Cate thinks Joe is a boy out of his time. He lives in a culture he has created to the side of his peers. The good thing about this is Neale doesn’t have the standard-issue parental concerns. She doesn’t have to worry about him spending too much time on video games, since he doesn’t play them. She doesn’t have to worry about him getting a concussion on some playing field, since he is not interested in team sports of any kind.
His interests are obscure. The noise music. According to Neale, he listens a lot—maybe too much?—to William Basinski’s Disintegration Loops, essentially the sounds of a tape wearing out as it plays over and over for hours. And of course, there are the Mexican Porno Nuns. He’s also into film history. None of the other kids are, and so he watches old movies, sometimes with Neale, but more often by himself. He can stream almost anything he wants from the twentieth century. They go downtown to the Siskel Center or over to the Music Box for what he calls the “theatrical experience.” Neale is grateful for Kiera’s presence,
Theo’s too, to dilute Joe’s solitude.
“I can drive you over,” Neale says.
“Actually, it’s like two blocks away,” Joe says. “At Michael’s house.”
“Don’t cut through the vacant lot,” Neale says.
“I know. We won’t.
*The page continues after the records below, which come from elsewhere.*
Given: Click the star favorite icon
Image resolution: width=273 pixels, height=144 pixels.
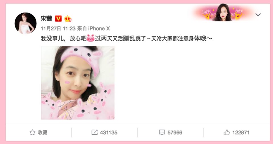Looking at the screenshot, I should click(32, 132).
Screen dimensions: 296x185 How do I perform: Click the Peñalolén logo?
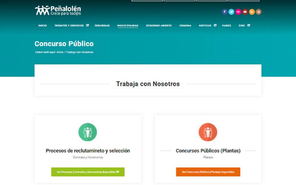58,10
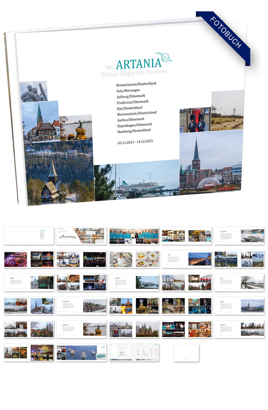This screenshot has width=268, height=410.
Task: Click the lighthouse dunes photo on cover
Action: [x=228, y=111]
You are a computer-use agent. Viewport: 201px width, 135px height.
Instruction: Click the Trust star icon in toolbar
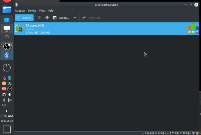pos(47,18)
I mean of course we won’t.”
* * *
Once they’re gone, Neale says, “What’s up with ‘actually’? Suddenly it’s all over the place. Isn’t ‘actually’ supposed to imply a mistake being corrected? I don’t believe I said anything that would require a correction.”
“I think it’s a little snippiness entering the larger conversation. I get it all the time. Like I call someone’s office and an assistant answers and I ask if I can speak with Mr. Boomba and she says, ‘Well actually, he isn’t here.’ ”
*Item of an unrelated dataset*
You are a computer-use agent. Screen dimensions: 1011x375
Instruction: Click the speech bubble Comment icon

“I’ve noticed that, too. It’s probably part of something bigger. It’s probably hooked up somehow with that voice sales clerks use at Banana Republic, high-pitched and so insanely cheerful you’re supposed to understand it’s ironic. That it means they hate their job and think you look fat in the sweater and are an idiot to pay as much for it as you are.”
They set up their candy distribution point on Neale’s front steps. They offer fun-size Snickers from an orange plastic bowl with a creepy gray-green rubber hand coming out of its center. A motion detector sets off the hand whenever someone reaches for the candy. At the moment, it’s responding to five grabby little Spider-Men.
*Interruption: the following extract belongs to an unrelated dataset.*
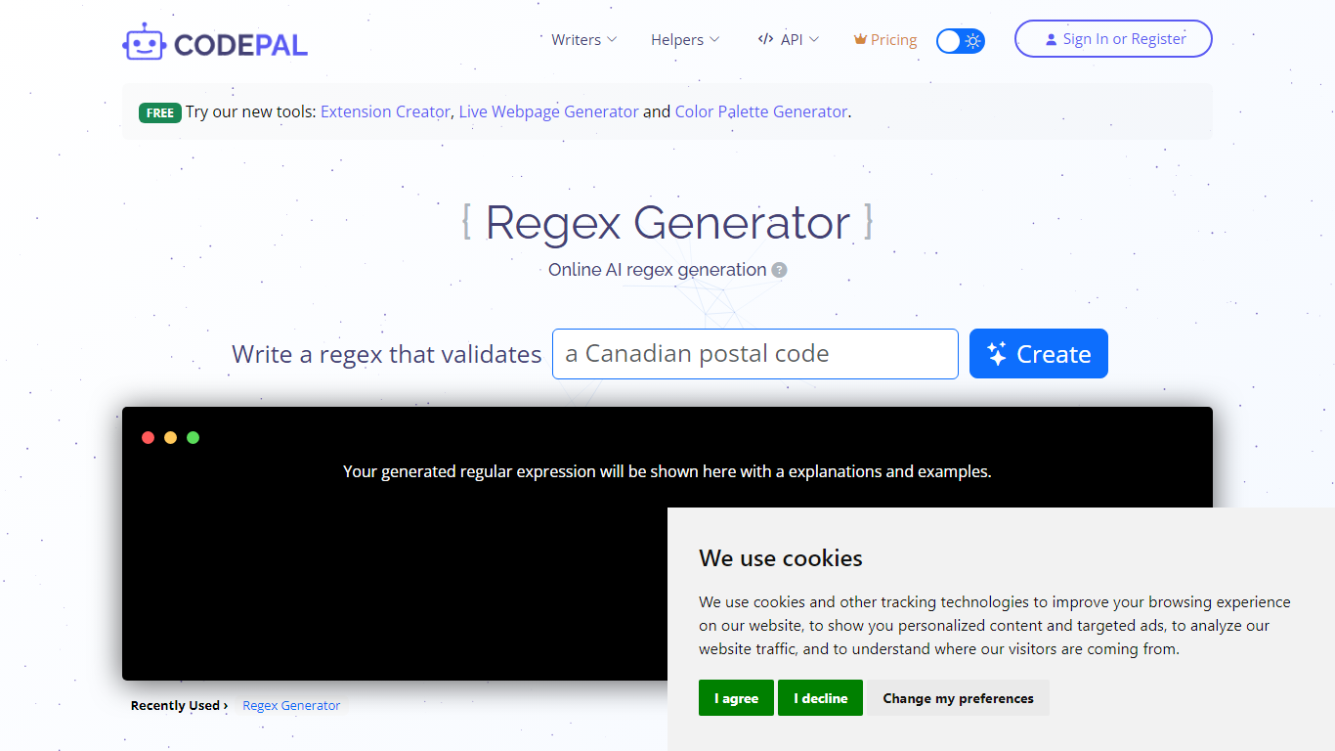Viewport: 1335px width, 751px height.
Task: Open the Helpers dropdown menu
Action: pyautogui.click(x=685, y=39)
THANK you!!!! the creepy hand screeches in a loud, witchy voice while it squirms around a little. Other times the hand cackles HAP-py Halloween!!!!
Sailor is unflapped by these spasms; if he has to go past the hand to get the candy, he will. Cate gets him to move around to her other side and puts the bowl between herself and Neale and he simmers down. Being part Lab, he’s in general a laid-back guy. He leans against Cate, watches the action, plots how to get back around to the Snickers.